The MR artifact behavior of endovascular stents is further complicated by radiofrequency shielding effects. Shielding effects are caused by eddy currents on the surface of the stent
that prevent radiofrequency pulses from fully penetrating the wire mesh. This results in decreased signal intensities within the lumen of the stent. The obscured lumen can be misinterpreted as in-stent stenosis or obstruction (21,26,27 and 28).

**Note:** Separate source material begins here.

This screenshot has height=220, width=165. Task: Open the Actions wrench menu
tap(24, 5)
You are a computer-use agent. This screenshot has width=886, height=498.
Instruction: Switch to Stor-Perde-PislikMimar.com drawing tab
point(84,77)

The impact of pulse sequences for minimizing susceptibility or radiofrequency shielding was investigated in several studies (23,24,27,29,30). The use of large flip-angle can reduce the amount of signal loss by radiofrequency shielding (23,31). Short TE and read recording direction parallel to B₀ were reported to reduce dephasing and thus susceptibility (23,27). A further, quite effective sequence implement is 180 degrees refocusing pulses, as used in spin-echo imaging. However, artifacts on spin-echo images must be carefully interpreted because remaining radiofrequency shielding and residual susceptibility artifacts cannot be easily differentiated from the dark blood pool, and thus in-stent stenosis could be falsely overlooked.

There are a broad range of catheters that are manufactured for specific cardiovascular applications. Some of these catheters are braided with iron oxides or wire meshes in order to make them radio-opaque or to add flexibility. Such catheters

are generally not suited for use during MRI because they can produce severe image distortion due to susceptibility. On the other hand, catheters made from polyesters only do not generate any signal at all and are therefore invisible during MRI. However, appropriate catheter-tracking methods are essential to perform successful MRI-guided endovascular procedures. Ideally, tracking methods generate high contrast between the catheter and the background anatomy and readily allow automated slice and tip detection. In addition, the method should visualize both the tip of the catheter and its shaft in order to be able to identify possible looping of the catheter. The development of catheter-tracking methods that fulfill all clinical needs is technically very challenging. These difficulties are one of the major barriers that delayed the transition of preclinical interventional MRI into the clinical settings.